The “Writing Life Stories” e-mails I receive are such treasures. As soon as I see there is one in my inbox, I read it immediately. I look forward to them and never know how they will touch me. They can be interesting, informative, humorous, and/or touching.

Thursday, May 26, 2011

Memoir - What to Include, Where to Begin

I will be teaching memoir writing at JCCFS for senior adults who want to share their life stories with family.
Many of my students are not professed writers, but men and women who write letters or have written technical papers or used writing in their careers in some way.
Like many of us, the average person thinks he/she can write the story of their life with no help from anyone. After all, who knows their life story better than the person who lives it? And so they begin, just as my 90 year old cousin did. But she never finished it. “I don’t know where to start,” she said. “Every time I get to writing I find after about ten pages in that I forgot something. Then I have to start over. I just get discouraged.”
As amateur writers, choosing the parts of your life to include is one of the hardest things to do.
“But I want to tell it all,” you say.
Helen Keller chose only the most important parts of her life to include in her autobiography.
We cannot possibly write all the memories in our brain no matter how dear they are to us.
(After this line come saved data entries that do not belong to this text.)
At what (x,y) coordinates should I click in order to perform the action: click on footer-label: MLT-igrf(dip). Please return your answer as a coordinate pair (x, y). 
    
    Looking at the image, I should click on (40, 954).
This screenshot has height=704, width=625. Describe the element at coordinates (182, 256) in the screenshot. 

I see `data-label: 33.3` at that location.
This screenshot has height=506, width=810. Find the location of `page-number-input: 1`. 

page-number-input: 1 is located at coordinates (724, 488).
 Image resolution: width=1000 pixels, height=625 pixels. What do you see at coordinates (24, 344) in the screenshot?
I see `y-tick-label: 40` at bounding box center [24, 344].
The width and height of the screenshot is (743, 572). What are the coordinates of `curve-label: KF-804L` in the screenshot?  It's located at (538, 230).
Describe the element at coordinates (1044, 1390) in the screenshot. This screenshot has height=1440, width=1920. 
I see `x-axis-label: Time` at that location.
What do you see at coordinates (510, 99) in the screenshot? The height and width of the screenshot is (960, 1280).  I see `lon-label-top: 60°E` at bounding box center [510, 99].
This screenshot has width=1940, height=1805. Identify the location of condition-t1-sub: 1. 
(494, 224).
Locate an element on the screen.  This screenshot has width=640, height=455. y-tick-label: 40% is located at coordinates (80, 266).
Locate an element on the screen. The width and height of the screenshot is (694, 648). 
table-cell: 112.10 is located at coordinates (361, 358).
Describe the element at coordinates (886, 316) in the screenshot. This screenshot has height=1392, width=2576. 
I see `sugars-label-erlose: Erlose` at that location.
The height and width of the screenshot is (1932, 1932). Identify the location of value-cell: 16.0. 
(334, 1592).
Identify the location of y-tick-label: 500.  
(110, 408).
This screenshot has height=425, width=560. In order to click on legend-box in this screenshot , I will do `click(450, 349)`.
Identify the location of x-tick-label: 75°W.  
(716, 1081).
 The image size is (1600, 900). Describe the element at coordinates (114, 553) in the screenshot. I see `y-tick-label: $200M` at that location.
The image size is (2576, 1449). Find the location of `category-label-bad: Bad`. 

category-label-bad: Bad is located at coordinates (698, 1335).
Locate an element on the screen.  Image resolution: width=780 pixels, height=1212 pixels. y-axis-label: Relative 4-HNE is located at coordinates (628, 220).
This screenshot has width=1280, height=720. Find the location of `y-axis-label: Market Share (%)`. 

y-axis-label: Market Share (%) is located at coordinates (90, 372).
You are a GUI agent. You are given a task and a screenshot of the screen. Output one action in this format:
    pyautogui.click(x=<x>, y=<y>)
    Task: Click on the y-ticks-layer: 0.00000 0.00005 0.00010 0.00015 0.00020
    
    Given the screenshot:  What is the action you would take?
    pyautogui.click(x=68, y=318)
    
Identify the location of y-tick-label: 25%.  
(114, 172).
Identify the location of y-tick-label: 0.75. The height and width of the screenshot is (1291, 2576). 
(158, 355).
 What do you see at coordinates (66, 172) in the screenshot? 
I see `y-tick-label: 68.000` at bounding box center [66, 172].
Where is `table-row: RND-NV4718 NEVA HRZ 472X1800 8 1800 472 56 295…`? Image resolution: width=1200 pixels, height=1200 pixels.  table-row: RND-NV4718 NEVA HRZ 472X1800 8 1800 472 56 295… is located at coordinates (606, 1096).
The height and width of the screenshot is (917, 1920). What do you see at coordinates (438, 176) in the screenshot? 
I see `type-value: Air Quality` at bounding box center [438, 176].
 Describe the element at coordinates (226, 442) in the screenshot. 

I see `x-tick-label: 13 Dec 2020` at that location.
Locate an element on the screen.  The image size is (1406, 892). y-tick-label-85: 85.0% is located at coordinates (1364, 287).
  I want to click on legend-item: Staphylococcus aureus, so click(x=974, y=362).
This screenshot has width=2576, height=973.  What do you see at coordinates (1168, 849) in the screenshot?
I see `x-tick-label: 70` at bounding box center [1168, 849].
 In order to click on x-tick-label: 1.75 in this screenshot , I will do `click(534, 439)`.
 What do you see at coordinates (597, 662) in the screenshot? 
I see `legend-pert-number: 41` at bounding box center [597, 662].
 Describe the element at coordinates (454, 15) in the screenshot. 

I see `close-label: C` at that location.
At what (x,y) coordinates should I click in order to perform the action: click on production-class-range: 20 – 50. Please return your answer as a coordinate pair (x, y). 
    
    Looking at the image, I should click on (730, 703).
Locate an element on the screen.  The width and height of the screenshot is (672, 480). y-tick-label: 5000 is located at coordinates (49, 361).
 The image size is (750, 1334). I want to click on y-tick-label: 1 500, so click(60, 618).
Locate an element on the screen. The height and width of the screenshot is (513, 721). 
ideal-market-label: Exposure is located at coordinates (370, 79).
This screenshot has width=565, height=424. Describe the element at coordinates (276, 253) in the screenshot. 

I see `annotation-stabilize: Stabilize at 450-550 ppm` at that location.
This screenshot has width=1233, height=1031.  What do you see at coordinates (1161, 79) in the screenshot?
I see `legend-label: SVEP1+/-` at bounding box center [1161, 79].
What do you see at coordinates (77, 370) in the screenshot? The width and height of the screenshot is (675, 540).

Our memory holds more information than all the sets of encyclopedia you could stack and pack into 100 rooms. We just can’t write it all.

Today memoirs are no longer autobiographies, but short and meaningful moments in a person’s life arranged in the best way to tell a story. Good memoirs should read like fiction, using many of the elements of fiction.



A memoir can begin any place in your life. A memoir doesn’t have to tell your whole life, but can be any part of your life.



Popular memoirs seldom start with “I was born on January 2, 1937, in Springfield, Missouri on Jefferson Street in a little brown house.”

We must find the story in our lives that needs to be told. We must ask ourselves, what do I want the reader to take away from reading about my life? Ask ourselves, why would the reader like this book and finish this book? How do we engage our reader? We must have a good concept, interesting events and we must use sensory detail; these three are the most common ways to balance action (what takes place) and reflection (what you think about the action as you remember it).